P3. δ(x − a) is not a function but a distribution defined only under an integral.
P4. The square δ²(x − a) has no defined value in analysis.
DERIVATION
D1. From P1 and P2 ⇒ |ψ(x)|² = δ²(x − a).
D2. From P3 and P4 ⇒ δ²(x − a) is undefined.
D3. Therefore |ψ(x)|² is undefined.
D4. Therefore the probability density for a “localized state” does not exist.
MANDATORY QUESTIONS
Q1. If |ψ|² is undefined, can the expression represent a probability density?
(A) No — undefined quantity cannot represent probability.

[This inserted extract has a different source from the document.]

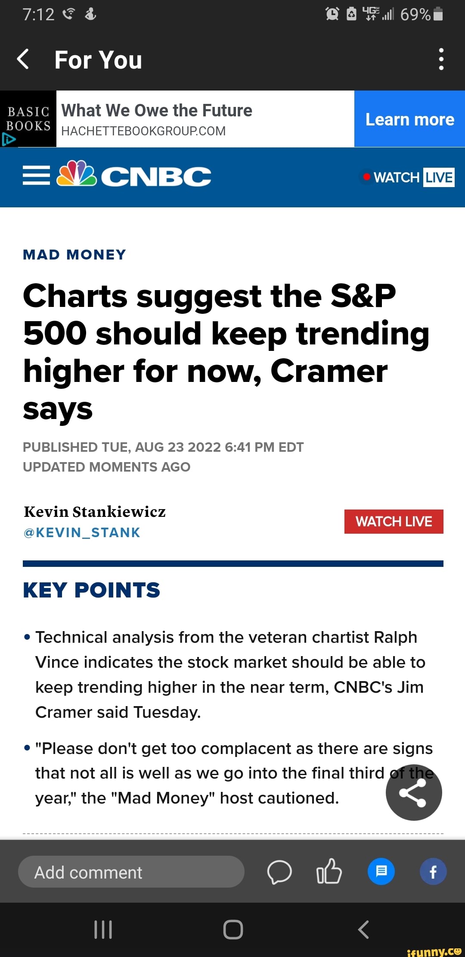Open author Kevin Stankiewicz profile
Screen dimensions: 465x957
[x=95, y=512]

(B) Yes — undefined quantities may represent probability.
Q2. If a theory defines a physical state by an undefined quantity,
is it logically consistent?
(A) No — inconsistent.
(B) Yes — acceptable as formalism.
Q3. If Q2 = (A), does the theory forfeit its claim to mathematical coherence?
(A) Yes — forfeits coherence.
(B) No — retains coherence despite contradiction.

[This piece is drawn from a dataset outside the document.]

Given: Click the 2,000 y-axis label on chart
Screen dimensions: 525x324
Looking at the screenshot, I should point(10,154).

Q4. If a theory forfeits mathematical coherence, can it yield physically valid predictions?
(A) No — invalid as physics.
(B) Yes — still predictive.
Q5. If Q4 = (A), must the position eigenfunction postulate be rejected as self-contradictory?
(A) Yes — reject postulate.
(B) No — retain despite self-contradiction.
Q6. If Q5 = (A), does the superposition principle built upon it remain valid?
(A) No — foundation invalidates superstructure.
(B) Yes — principle survives regardless of foundation.
Q7. If Q6 = (A), is the theory of quantum mechanics, in its current axiomatic form,
logically sound?
(A) No — logically unsound.
(B) Yes — sound despite logical failure.